29 March @ 6:00 pm - 5 April @ 5:00 pm

Free

The exhibition will show paintings and a documentary film made collaboratively between the artist and the community groups and spaces in Glasgow.

Gallery open times 11am – 5pm

29 March – 5 April

Film screenings for the 29 March

6.30pm

7.30pm

8.30pm

Screening every hour from 30 March – 5 April

The upstairs gallery and bathroom are accessible through the main entrance however there are stairs to the downstairs cinema space. If you have specific accessibility requirements, please contact the organisers at info@transmissiongallery.org.

Description

Presenting collaborative moving image work and paintings by artist and researcher Rachael Ryder made with members of Central and West Integrated Network, the Wing Hong Chinese Elderly Centre, Age Scotland, and Mika Hairdressers, each conversation and each work, challenges the notion of cultural space. The show reimagines what cultural art spaces can be by platforming the voices we hear less often in the arts and sharing these ideas, words, art and experiments. What becomes clear in the work is the distinction between community space and cultural space and the need for cultural space transformed to serve communities.

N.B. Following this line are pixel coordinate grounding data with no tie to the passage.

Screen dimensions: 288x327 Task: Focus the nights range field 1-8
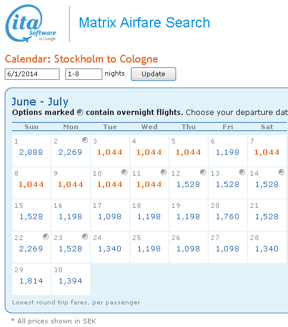[x=84, y=74]
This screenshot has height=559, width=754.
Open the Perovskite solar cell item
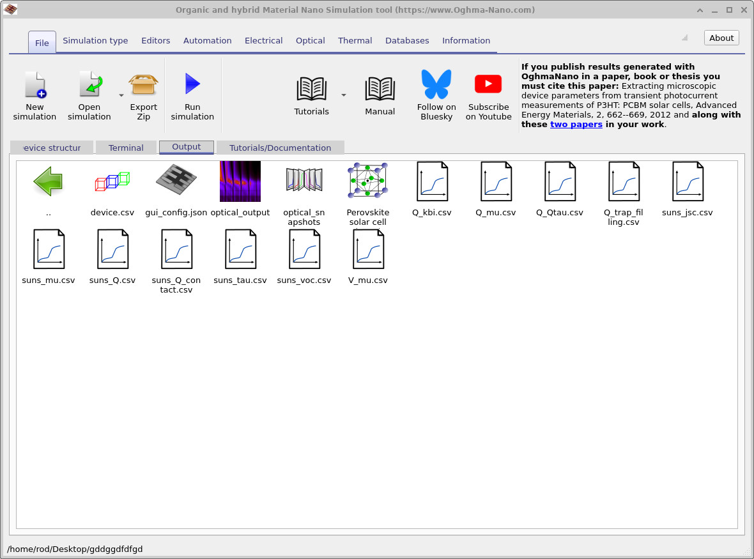click(x=368, y=181)
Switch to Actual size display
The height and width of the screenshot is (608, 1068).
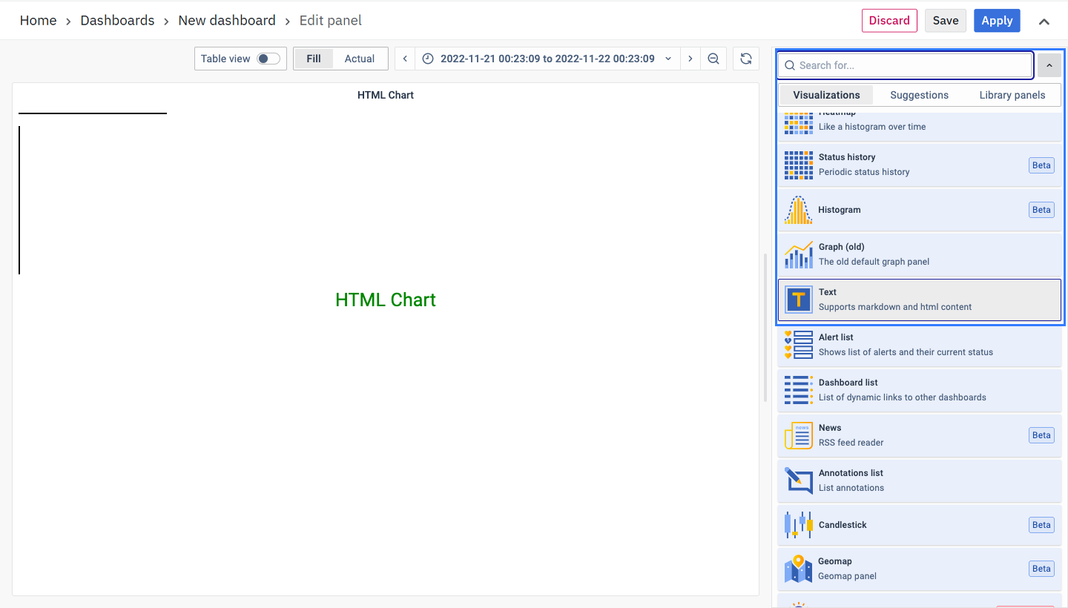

Most commonly, a traditional gallery space’s physical form is a sharp box with white walls: it denotes restriction and limitation. Visitors often adopt a performative behaviour in the space, it can feel like being shadows in a theatre box. For many, this is a barrier to entry and enjoyment of these spaces. For Ryder, these essential elements of cultural space can be used as tools for its complete transformation. With an awareness of the nature of art spaces, Shadows in a Theatre Box allows for a freer performance to take place, one that is fluid, reactive to its audience and rooted in co-production. This show readdresses the idea of cultural space, informed by conversations between community members and the artist.

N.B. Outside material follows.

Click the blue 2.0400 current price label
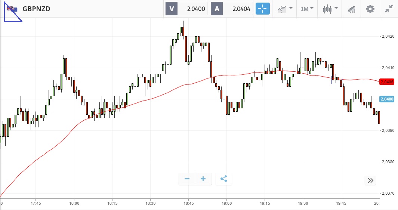 pos(386,99)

Born in 1983, Transmission is artist-led, committed to providing accessible and equal opportunities for all artists and public members through their outreach, communication, and programming, with all committee members devoting voluntary labour and care to proactively engage harder-to-reach and diverse communities. This approach resonates with the research by offering a comfortable art space through moving image programming. The space not only exhibits the work to a public audience but gives life to notions that the gallery can be whatever people need it to be.

Existing collaborations between CWIN and Transmission, provide relatively limitless resources and access to facilities that further harmonise the connection between this research and the space on King St.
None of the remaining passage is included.